BodySnatcher (CVE-2025-12420): A Broken Authentication and Agentic Hijacking Vulnerability in ServiceNow

The emergence of agentic AI has amplified traditional software bugs, turning routine misconfigurations into high‑impact threats. ServiceNow’s Virtual Agent platform, designed to streamline ticketing and self‑service, relies on a provider model where external channels authenticate via a static client secret.
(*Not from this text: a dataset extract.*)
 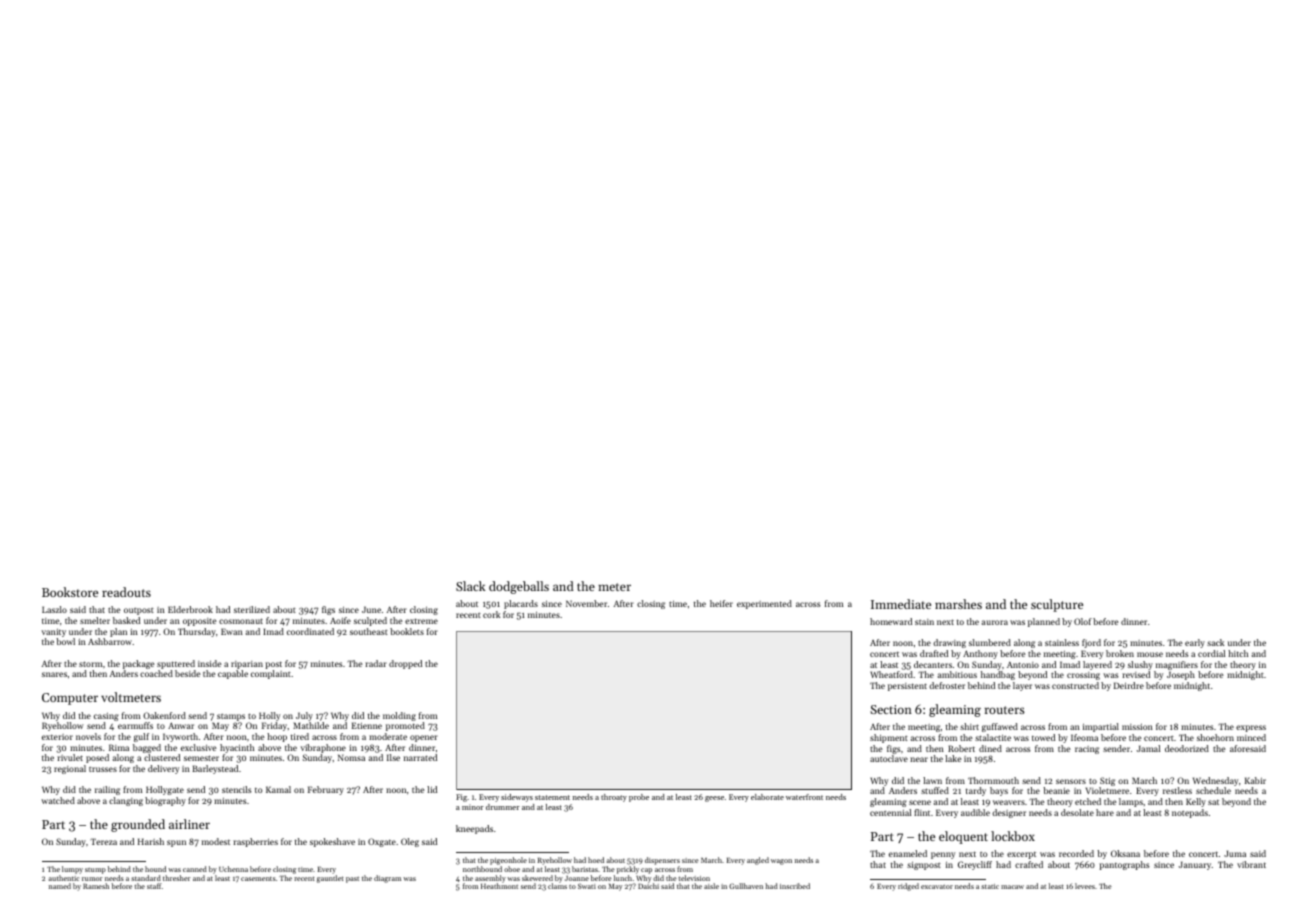 What do you see at coordinates (1057, 605) in the document?
I see `sculpture` at bounding box center [1057, 605].
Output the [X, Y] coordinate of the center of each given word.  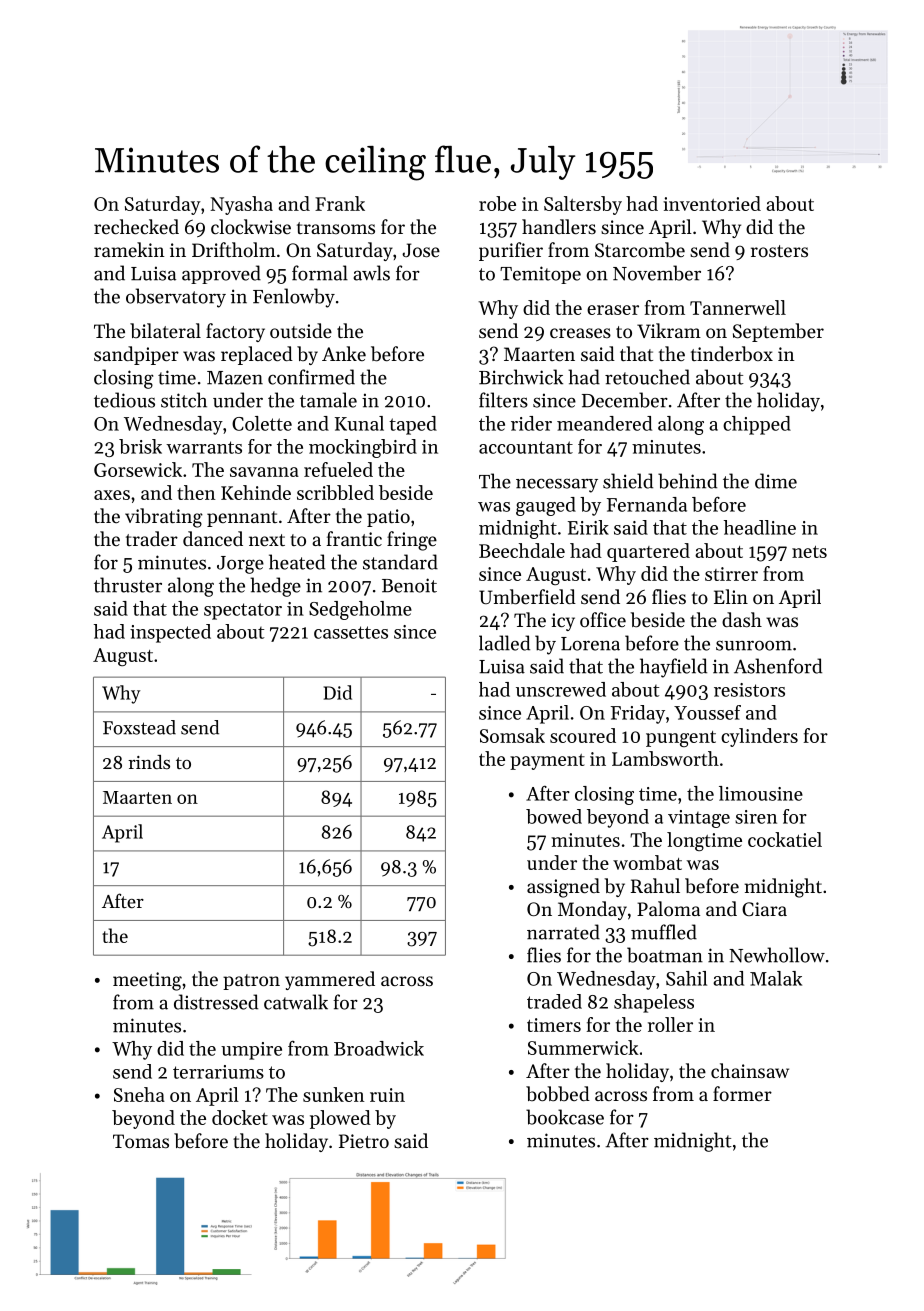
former [742, 1093]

When combined with an auto‑linking feature that trusts a simple email address, the architecture inadvertently creates a backdoor: any actor who knows a target’s email can masquerade as that user, sidestepping multi‑factor authentication and single‑sign‑on mechanisms.

Technical analysis reveals that the shared secret—identical across all ServiceNow instances—feeds the Virtual Agent API endpoint, while the hidden AIA‑Agent Invoker AutoChat topic silently routes requests to privileged AI agents. By crafting a JSON payload that specifies the admin’s email and the internal topic identifiers, an attacker can trigger the AI orchestrator to execute arbitrary commands, such as provisioning a new admin account. The exploit leverages the A2A (Agent‑to‑Agent) scripted REST API to inject context variables, effectively hijacking the AI workflow and granting full platform control without ever authenticating.

Mitigation requires a multi‑layered approach. On‑premise deployments should apply the vendor‑released patches for Now Assist AI Agents (≥ 5.1.18/5.2.19) and Virtual Agent API (≥ 3.15.2/4.0.4). Organizations must enforce MFA on provider account‑linking, disable auto‑linking where possible, and institute rigorous AI‑agent lifecycle policies—regularly auditing dormant agents and requiring steward approval for new agents. As AI assistants become integral to enterprise operations, treating their configuration as critical infrastructure will be essential to prevent similar agentic attack chains across other platforms.